Sahar Mhenni

Posted on Nov 17

Intro: Docker Isn’t Magic

#devops #linux #containers #docker

All we hear in development these days is Docker here, Docker there.
But what is Docker exactly? How does it work, and why do we use it so much?

Personally, I believe the best way to truly learn a tool or concept is to rebuild it from scratch using any language you're comfortable with.
That's why, in this series, we'll be building step-by-step our own container engine, just like Docker.

Before diving into the code, we first need to understand a few core ideas. So, the first question is: why is everyone obsessed with containerization?
You probably already know the answer it's one of the first things we prepare for in interviews.

In simple terms: imagine you've built an application.
This app depends on certain packages and configurations that exist in your local environment, and it only works there.
Now, you want to deliver it to someone else, but you're not sure if their system matches yours.
Even a tiny difference could break everything. So, what do you do?

You package your app inside a little box that contains exactly the same environment it needs or even build it directly inside that box.
Then, you ship the box as-is.
No matter where it runs, it behaves exactly the same.
That "thing" is your application, and that box is the container.
That's the core idea behind containerization (along with many other benefits)
But the real question remains:
How does it actually work?
How can we package an entire environment inside a container and run it anywhere with identical results?

Well, it's not magic, it's just a clever use of what Linux already provides.
In this part of the series, we'll break down the Linux concepts that make containers possible

So, What Is a Container and What Does It Actually Do?
Let's break it down simply

Self-contained: it includes everything your app needs from code to runtime, libraries, and system tools.
Lightweight: compared to virtual machines, containers share the host's kernel, making them extremely efficient (we'll see why soon).
Portable: build once, run anywhere whether it's your laptop, a server, or the cloud.
Isolated: each container runs in its own separate environment.
Consistent: no more "It works on my machine" nightmares.

But here's the twist all of this is not "magic" at all.
It's simply made possible by two core Linux features:
Namespaces and Control Groups (cgroups)
A simple way to remember them is:

Namespaces define what you're allowed to see.
Cgroups define what you're allowed to use.

Together, they create the illusion of a "mini machine" inside your machine which is really just an isolated process with restricted access and resources.
Let's see that in action by running our first process…
Let's break that down.

Linux Namespaces

Namespaces create the illusion of a separate system for each process.
When a process is placed inside a namespace, it gets its own isolated view of system resources - even though it's still running on the same kernel.
Here are the main types you'll encounter (and what Docker uses):
In simple terms:
UTS makes you believe you're on another machine, isolates Hostname & domain
NET makes you believe you have your own network, isolates Network interfaces, routes, IP tables
PID makes you believe you're the only process running, isolates process ids
USER makes you believe you're root , isolate user and group ids
MNT makes you believe you have your own filesystem, isolate mount points

Together - this is what gives containers their illusion of independence.

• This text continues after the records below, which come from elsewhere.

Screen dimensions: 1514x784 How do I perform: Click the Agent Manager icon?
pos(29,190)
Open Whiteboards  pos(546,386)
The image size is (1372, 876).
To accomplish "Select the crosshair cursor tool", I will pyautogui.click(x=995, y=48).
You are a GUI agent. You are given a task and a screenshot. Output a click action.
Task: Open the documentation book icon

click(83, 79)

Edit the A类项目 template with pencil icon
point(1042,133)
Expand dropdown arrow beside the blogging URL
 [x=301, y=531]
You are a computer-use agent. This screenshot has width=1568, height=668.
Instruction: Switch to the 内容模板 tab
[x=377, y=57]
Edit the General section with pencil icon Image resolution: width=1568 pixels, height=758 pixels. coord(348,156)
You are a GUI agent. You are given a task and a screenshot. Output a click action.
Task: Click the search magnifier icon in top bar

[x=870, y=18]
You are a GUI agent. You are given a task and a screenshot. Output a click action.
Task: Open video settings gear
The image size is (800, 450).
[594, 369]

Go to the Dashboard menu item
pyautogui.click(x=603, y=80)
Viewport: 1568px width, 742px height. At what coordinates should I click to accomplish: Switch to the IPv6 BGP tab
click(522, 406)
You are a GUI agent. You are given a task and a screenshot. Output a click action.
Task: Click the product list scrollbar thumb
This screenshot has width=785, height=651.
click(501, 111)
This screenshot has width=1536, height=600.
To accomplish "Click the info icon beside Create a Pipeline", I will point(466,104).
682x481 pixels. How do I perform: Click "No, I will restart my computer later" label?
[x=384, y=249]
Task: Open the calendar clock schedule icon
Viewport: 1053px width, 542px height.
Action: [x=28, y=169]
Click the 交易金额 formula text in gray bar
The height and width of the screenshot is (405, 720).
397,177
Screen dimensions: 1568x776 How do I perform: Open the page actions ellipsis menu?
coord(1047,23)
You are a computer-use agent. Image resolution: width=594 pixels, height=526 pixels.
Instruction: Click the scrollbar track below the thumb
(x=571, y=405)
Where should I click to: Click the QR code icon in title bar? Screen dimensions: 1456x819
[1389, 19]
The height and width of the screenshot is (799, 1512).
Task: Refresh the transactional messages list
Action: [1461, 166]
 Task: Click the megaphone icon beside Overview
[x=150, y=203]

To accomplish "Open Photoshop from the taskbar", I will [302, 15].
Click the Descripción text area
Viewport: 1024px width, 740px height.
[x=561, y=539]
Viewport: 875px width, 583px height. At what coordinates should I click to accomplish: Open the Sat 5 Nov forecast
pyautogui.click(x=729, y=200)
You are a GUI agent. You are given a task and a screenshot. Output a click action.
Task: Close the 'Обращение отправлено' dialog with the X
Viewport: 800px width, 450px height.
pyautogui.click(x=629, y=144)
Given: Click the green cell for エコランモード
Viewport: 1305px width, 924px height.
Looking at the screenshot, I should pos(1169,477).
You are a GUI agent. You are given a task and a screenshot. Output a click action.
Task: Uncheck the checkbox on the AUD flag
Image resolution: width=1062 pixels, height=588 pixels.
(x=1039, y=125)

Linux Control Groups (Cgroups)

Namespaces are about what you see.
Cgroups are about what you can use.
Cgroups (Control Groups) limit, prioritize, and monitor resource usage like CPU, memory, disk I/O, or network bandwidth for a set of processes.
They are organized in a hierarchy under /sys/fs/cgroup/
Common Cgroup Controllers (cpu, memory, disk I/O, pids..)
So, for now we will use namespaces and cgroup to create a docker-like container
We'll be using these commands :
debootstrap : installs a basic Debian-based system (like Debian or Ubuntu) into a new directory on an existing system.
unshare allows a process to run in its own, isolated namespaces, which are a form of resource isolation
let's first isolates the hostname :

sudo unshare --uts /bin/bash

Now, inside that shell, run:

hostname

You'll get the current hostname
Let's change it:

hostname container-lab

Now check again:

hostname

You'll see container-lab but open another terminal or exit and run hostname there it still shows the original one.
but we need more than just the hostname to have a container, we still have access to the process running on the host.
we need more than uts namespace , so now let's run

sudo unshare --pid --mount-proc --uts /bin/bash

Inside that new shell:

ps aux

Notice how only a few processes are visible normally just your shell and its children.
Outside the namespace (ps aux in another terminal), you'll still see everything.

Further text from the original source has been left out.